Von dieser Alma sehen wir in Dieter Berners Film Alma & Oskar nur wenig. Wir sehen das eheliche Auslaufmodell mit Gustav Mahler, den sie zeitlebens ein wenig verächtlich ihren »kleinen Juden« nannte, und sehen dann die Frau, die sich holt, was ihr gefällt bzw. was berühmt ist. Sie bändelt mit dem Bauhaus-Architekten Walter Gropius an, verzehrt sich aber gleichzeitig in einer Affäre mit dem expressionistischen Maler Oskar Kokoschka, der kurz vor dem ersten Weltkrieg zunehmend an Bedeutung gewann und nicht nur für den großen Lyriker und Tubutsch-Autor Albert Ehrenstein die Gedichte zu illustrieren begann, sondern auch großformatig von sich Reden machte. Dieses Von-sich-reden-Machen ist Alma so wichtig wie die Liebe selbst. Nicht nur soll der Andere vor Sehnsucht leiden, sondern auch ein Meister seines Faches sein. Das sagt sie Gropius und das vermittelt sie auch Kokoschka, von dem sie enttäuscht ist, als es ihm nicht gelingt, seine neuesten Werke an eine große Londoner Galerie zu verkaufen.
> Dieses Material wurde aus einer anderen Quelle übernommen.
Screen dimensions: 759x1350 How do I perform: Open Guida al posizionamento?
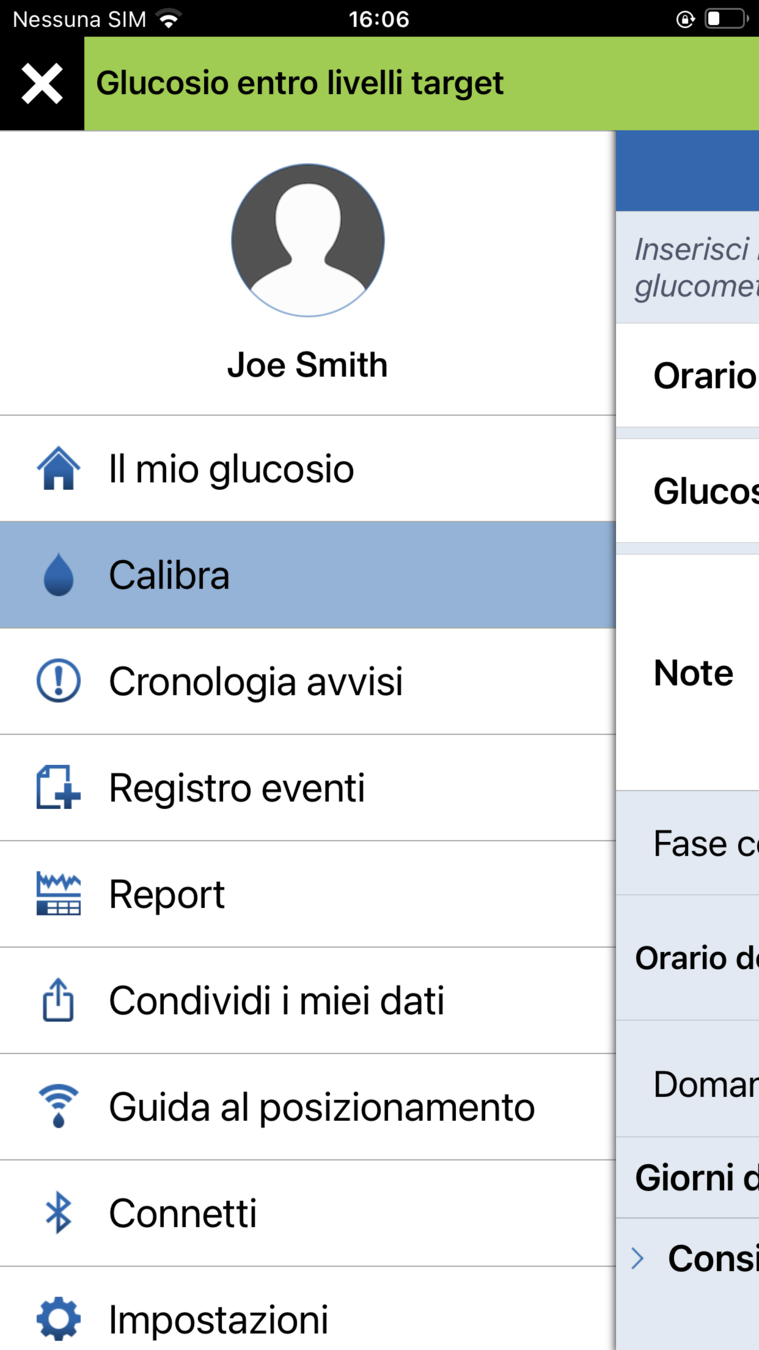(x=322, y=1107)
Hinter dieser Amour Fou, die eigentlich auch eine »Amour Rationale« ist, skizzieren Dieter Berner und Hilde Berger die Zeit vor dem 1. Weltkrieg, der sich bereits anzukündigen beginnt. Wir sehen die Wiener Café-Häuser und sehen am Rande Legenden wie Peter Altenberg und den engeren Kreis um Alma, vor allem Bruno Walter, über den dann auch psychologisch sehr genau nachgezeichnet wird, warum Alma der Mensch ist, der sie ist, die unter der Zeit, in der Frauen kaum eine echte Chance haben, kreativ zu arbeiten und aufzusteigen, sichtbar leidet, die im Grunde die bessere Kapellmeisterin ist und ihre Männer auch deswegen instrumentalisiert, weil die Zeit ihr nicht erlaubt, ihre eigenen Talente auszuleben.
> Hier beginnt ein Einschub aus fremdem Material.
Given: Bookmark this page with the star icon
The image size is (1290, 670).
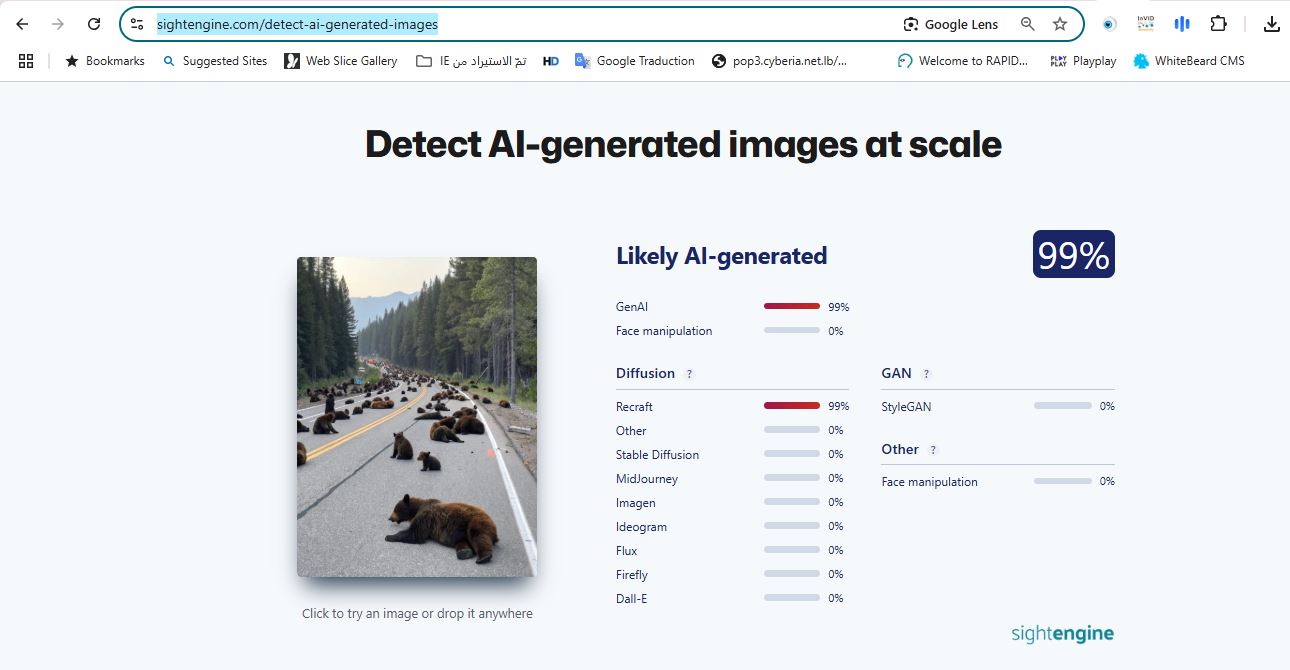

Man merkt an der psychologischen und biografischen Genauigkeit, dass Hilde Berger eine lange Geschichte mit dieser berühmten, viele Konventionen sprengenden »Affäre«, die immer wieder unter massiven Nähe-Distanz-Verwerfungen leidet, verbindet. 1999 hatte sie bereits in ihrem Roman »Ob es Hass ist, solche Liebe?« Mahler und Kokoschka porträtiert und dann ein weiteres Mal in ihrem Roman »Die Windsbraut« (2020), der nach einem der berühmtesten Gemälde Kokoschkas benannt ist, auf dem sowohl Alma als auch Oskar zu sehen sind. Dieses Mal hat sie das Thema zusätzlich mit ihrem Lebenspartner Dieter Berner auch zu einem dichten Drehbuch amalgamiert, das nicht nur von der Liebe und der Kunst, sondern auch von einem Zeitalter im Umbruch erzählt, in dem sich nicht nur der 1. Weltkrieg anbahnt, sondern auch ein Krieg zwischen den Geschlechtern.
Die filmische Adaption gehen Berner und Berger mit einer ähnlich akribisch genauen Hinwendung an, wie schon in ihrem gemeinsamen Film über Egon Schiele (2016), zu dem Berger ebenfalls Roman und Drehbuch verfasste. Das mag in der Inszenierung ein wenig konventionell und theater-orientiert wirken, doch das hervorragende Ensemble um Emily Cox und Valentin Postlmayr als Alma und Oskar lässt das schnell vergessen, auch weil Berner und Berger dezidiert eine ambivalente Haltung einnehmen und nicht nur zwei Künstler völlig gleichberechtigt in einem kurzen, überaus erfolgreichen Ausschnitt ihres Lebens porträtieren, sondern sie auch als schwer zu ertragende, neurotische Persönlichkeiten in den Raum stellen. Genauso, wie Menschen nun einmal sind.